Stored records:
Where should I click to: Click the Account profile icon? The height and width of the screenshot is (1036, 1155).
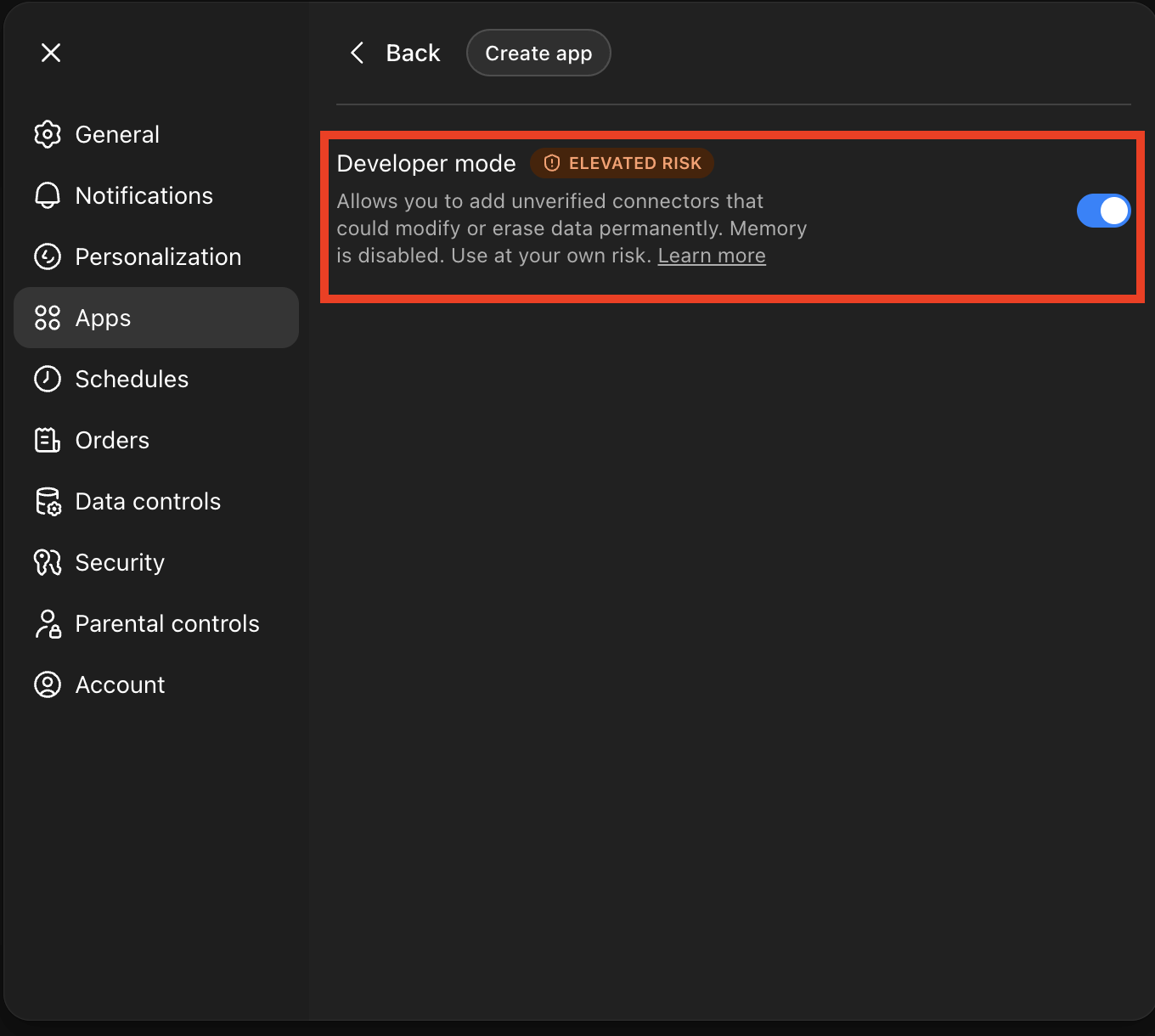48,684
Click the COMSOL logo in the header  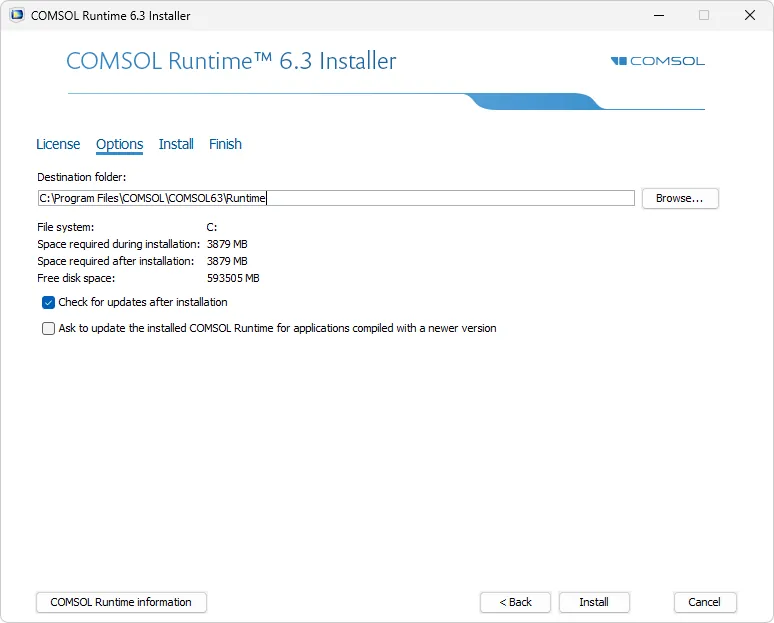click(657, 61)
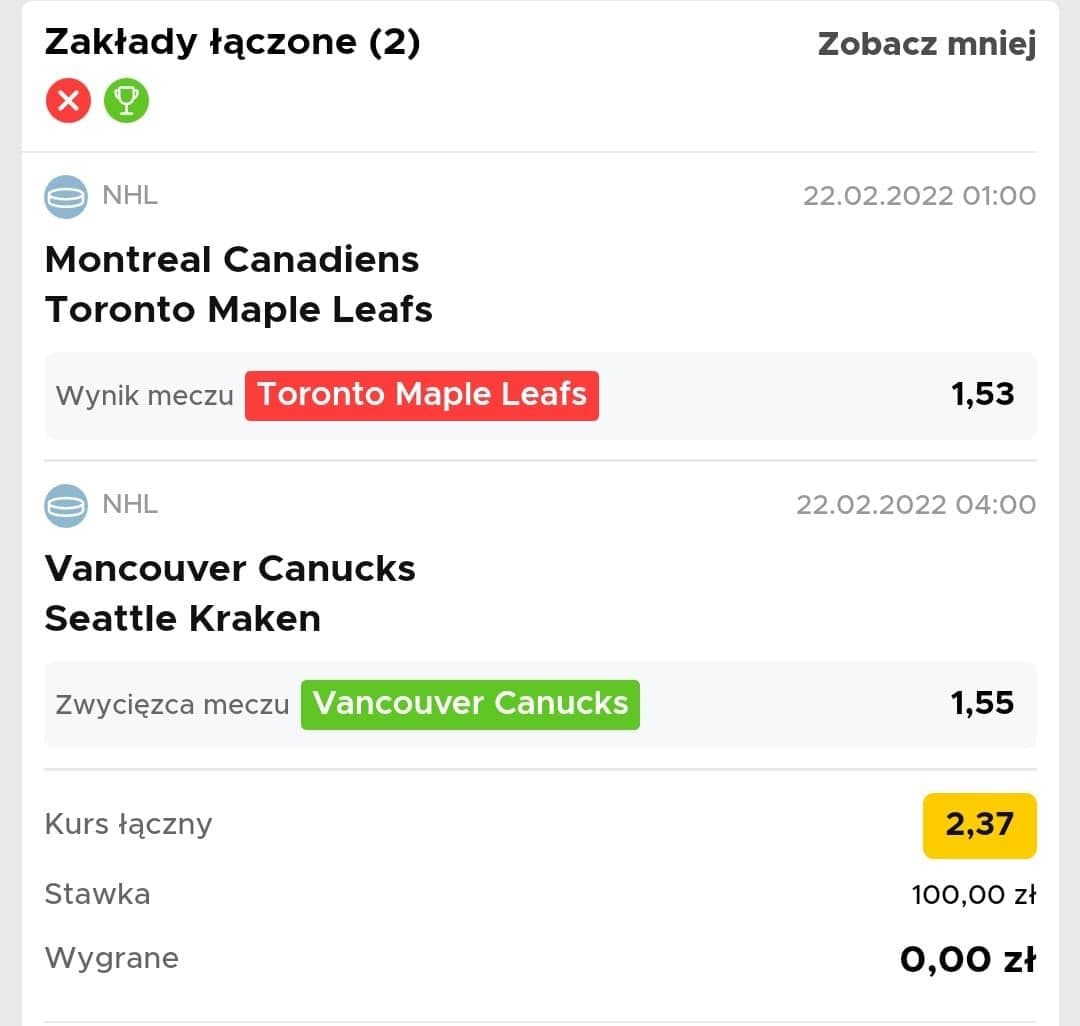Click the yellow 2,37 total odds badge
The height and width of the screenshot is (1026, 1080).
pyautogui.click(x=979, y=825)
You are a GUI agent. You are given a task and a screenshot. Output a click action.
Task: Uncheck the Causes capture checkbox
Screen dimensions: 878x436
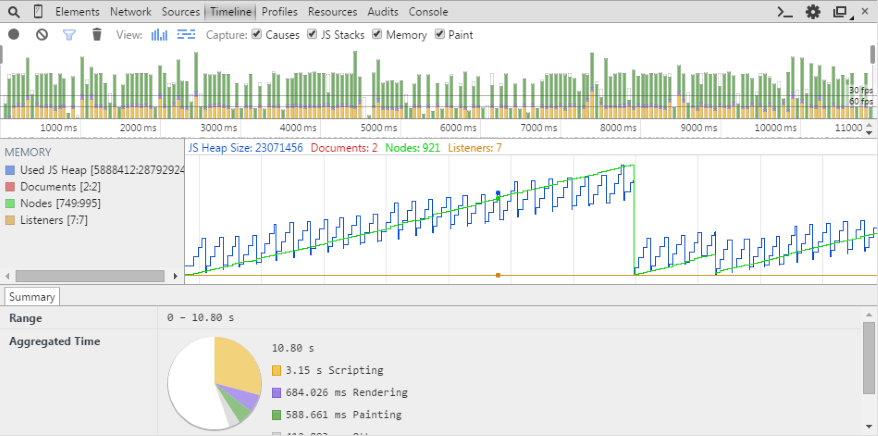coord(257,34)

### The problem:
Your answer should consist solely of the lines from the one with "You are a GUI" through the last line of the entries, restated word for word, with the pictures omitted.

### Answer area:
You are a GUI agent. You are given a task and a screenshot. Output a click action.
Task: Uncheck the Causes capture checkbox
Screen dimensions: 878x436
coord(257,34)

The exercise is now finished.